EXERCISE PROMPT:
Repeat each entry exactly.

INFORMATION SHOWN:
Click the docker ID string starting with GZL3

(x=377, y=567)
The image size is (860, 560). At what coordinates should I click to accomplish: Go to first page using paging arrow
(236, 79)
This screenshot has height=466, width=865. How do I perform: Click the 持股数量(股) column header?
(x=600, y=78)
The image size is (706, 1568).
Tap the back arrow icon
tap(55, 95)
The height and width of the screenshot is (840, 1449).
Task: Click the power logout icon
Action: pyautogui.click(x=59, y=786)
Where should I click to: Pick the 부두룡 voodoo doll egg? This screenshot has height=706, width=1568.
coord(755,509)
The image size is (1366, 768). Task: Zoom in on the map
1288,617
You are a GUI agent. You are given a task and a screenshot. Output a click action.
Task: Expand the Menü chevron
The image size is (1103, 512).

THE COMPLETED TASK:
Click the docker ID string starting with GZL3

(x=377, y=567)
The image size is (860, 560). At what coordinates should I click to accomplish: Go to first page using paging arrow
(236, 79)
This screenshot has height=466, width=865. How do I perform: Click the 持股数量(股) column header?
(x=600, y=78)
The image size is (706, 1568).
Tap the back arrow icon
tap(55, 95)
The height and width of the screenshot is (840, 1449).
Task: Click the power logout icon
Action: pyautogui.click(x=59, y=786)
Where should I click to: Pick the 부두룡 voodoo doll egg? This screenshot has height=706, width=1568.
coord(755,509)
The image size is (1366, 768). Task: Zoom in on the map
1288,617
You are a GUI agent. You are given a task and a screenshot. Output a click action.
Task: Expand the Menü chevron
The image size is (1103, 512).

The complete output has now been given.